• **EXTRACT PROVIDED**:
A federal judge rightly rejected the Justice Department’s attempt to act as Donald Trump’s personal lawyer in a defamation case brought by writer E. Jean Carroll. Carroll says that Trump raped her decades ago, a claim that Trump denied by calling her a liar, prompting the defamation suit. Attorney General William Barr sought to intervene by claiming that Trump made those comments as part of his official duties, a claim which, if accepted, would mean Carroll’s suit would be dismissed.
U.S. District Judge Lewis Kaplan’s ruling allows Carroll’s lawsuit to move forward, though presumably Barr will appeal. But it’s really not a hard call. As Kaplan wrote in his decision, Trump’s “comments concerned an alleged sexual assault that took place several decades before he took office, and the allegations have no relationship to the official business of the United States.”

• **DATA SECTION**:
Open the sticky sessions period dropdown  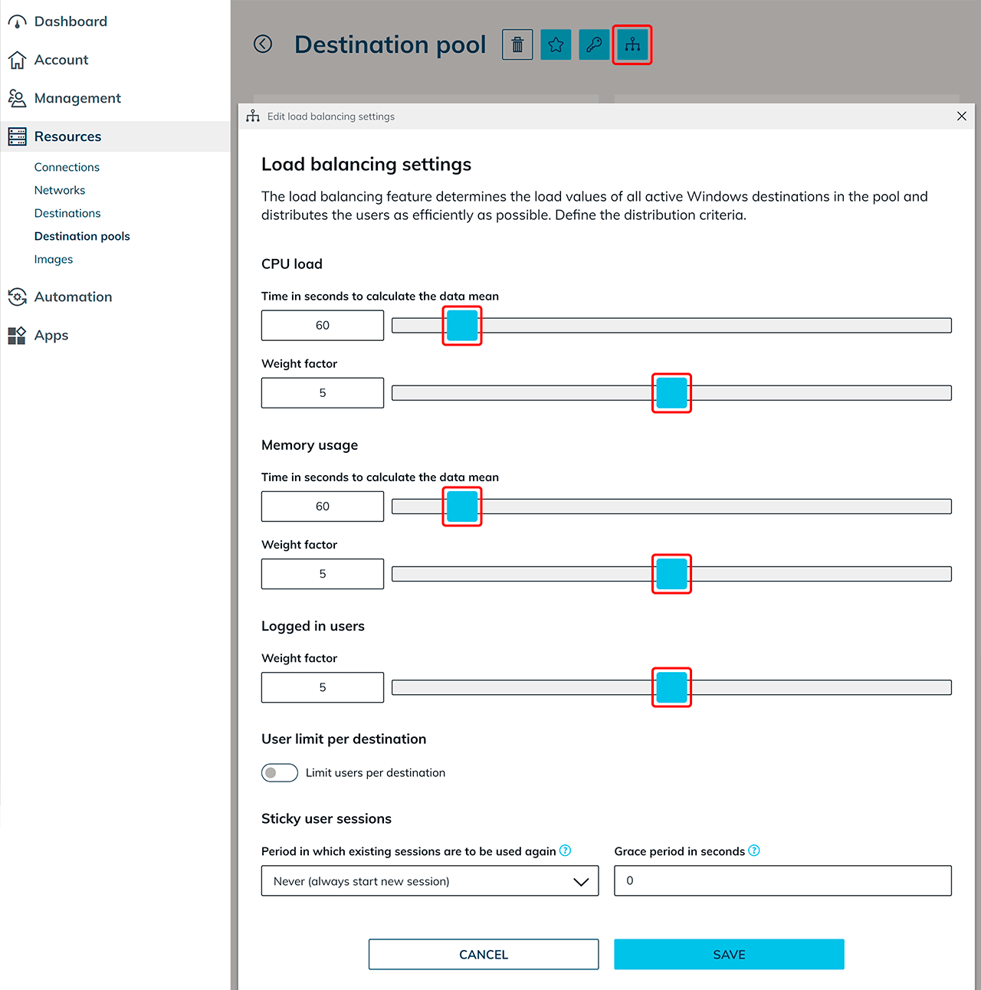pyautogui.click(x=429, y=881)
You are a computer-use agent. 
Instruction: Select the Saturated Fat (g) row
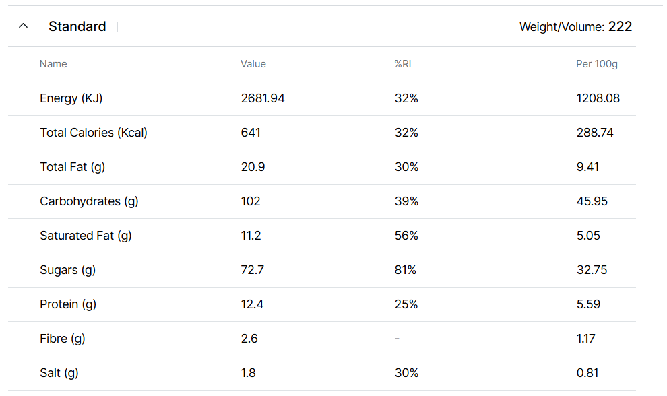pyautogui.click(x=86, y=236)
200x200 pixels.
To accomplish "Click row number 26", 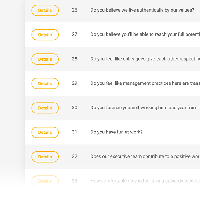I will (x=74, y=10).
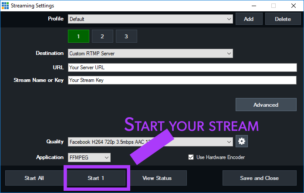Open Advanced settings
This screenshot has width=304, height=193.
pos(266,105)
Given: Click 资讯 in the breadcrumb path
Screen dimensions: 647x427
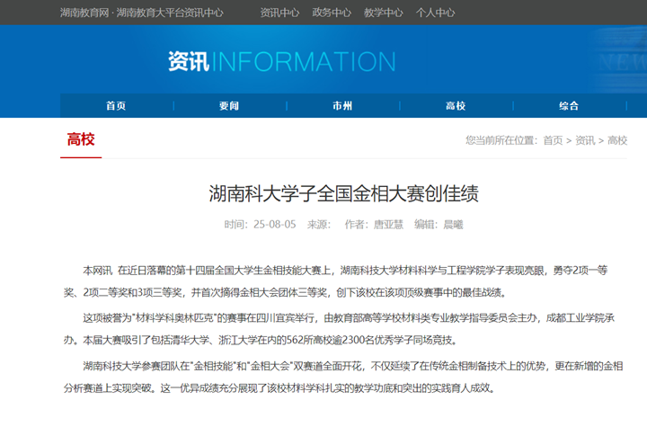Looking at the screenshot, I should [x=585, y=140].
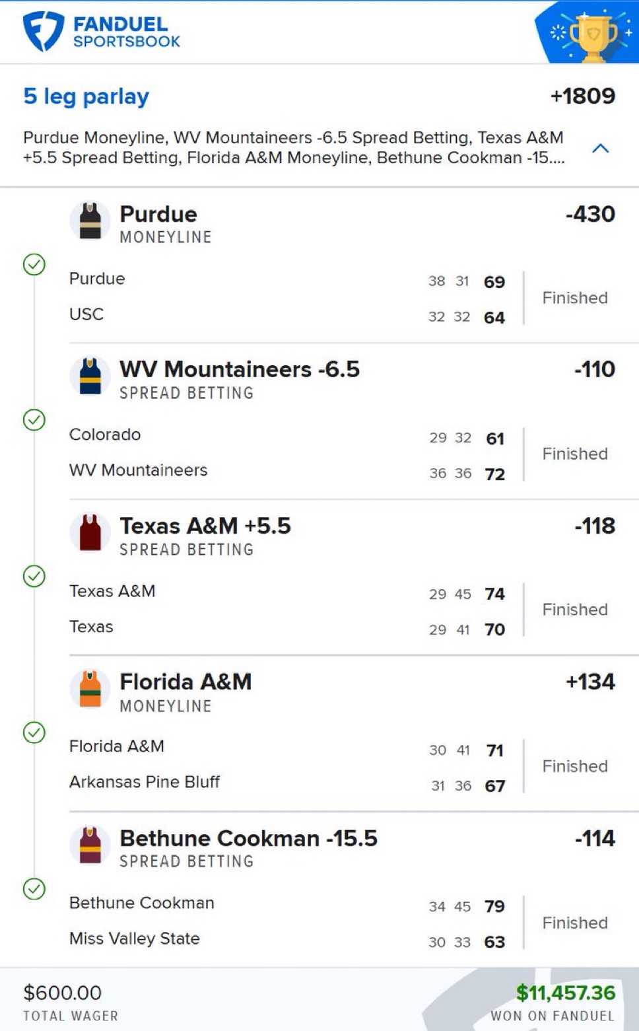The width and height of the screenshot is (639, 1031).
Task: Click the FanDuel Sportsbook shield logo
Action: [x=43, y=31]
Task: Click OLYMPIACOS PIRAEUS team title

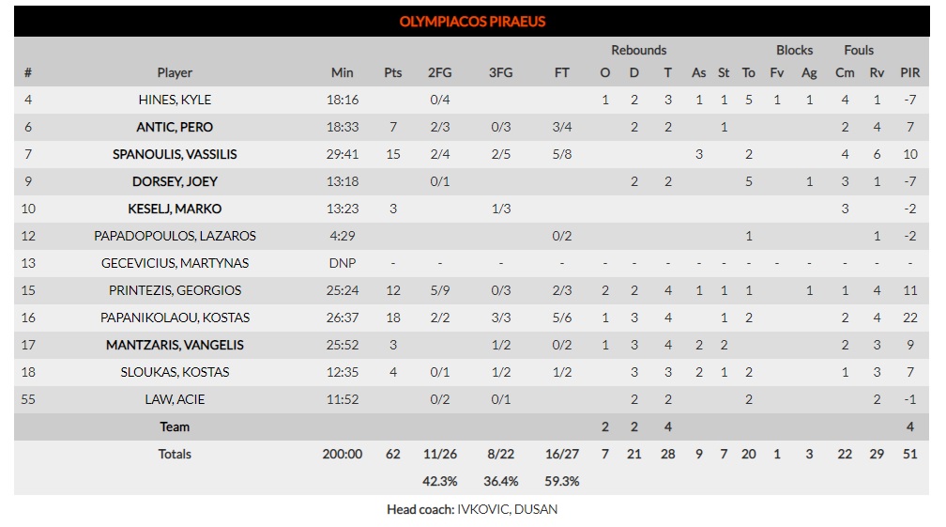Action: click(x=472, y=22)
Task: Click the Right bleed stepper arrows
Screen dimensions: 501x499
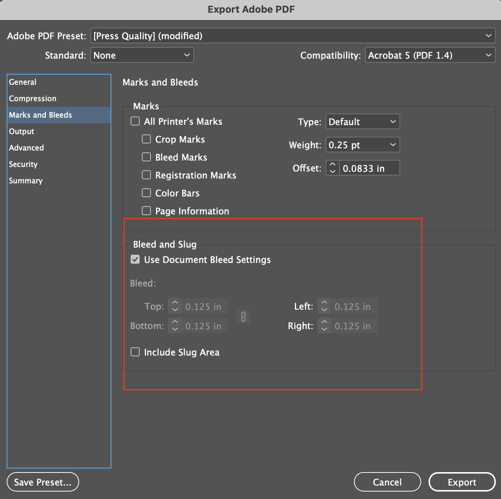Action: [x=324, y=326]
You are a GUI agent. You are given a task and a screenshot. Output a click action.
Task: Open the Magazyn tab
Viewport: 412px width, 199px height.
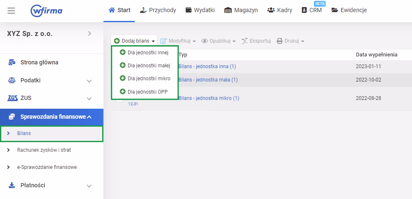click(x=241, y=10)
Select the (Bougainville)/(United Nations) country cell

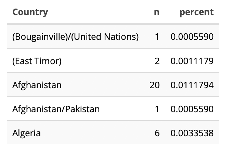(x=75, y=37)
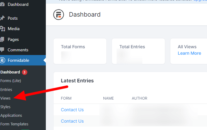Open Applications in the sidebar
This screenshot has height=130, width=207.
(x=11, y=116)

• **EXERCISE**:
Carry on the piece on the Carroll defamation ruling, starting right after its last sentence. The material has no connection to the piece on the Carroll defamation ruling.

• **ANSWER FOR THIS EXERCISE**:
Carroll had sued Trump in state court, and after the state court ordered Trump to provide a DNA sample to be tested against the dress Carroll says she was wearing at the time, Barr jumped in to try to move the case to federal court with the Justice Department representing Trump, based on that claim that he said “she wasn’t my type” in his role as president.
This effort to take the Justice Department from an agency devoted to “fair and impartial administration of justice for all Americans” to a department devoted solely to Trump’s personal legal matters comes at the same time as the department is taking action against a book about Melania Trump. The turn to authoritarianism is not subtle.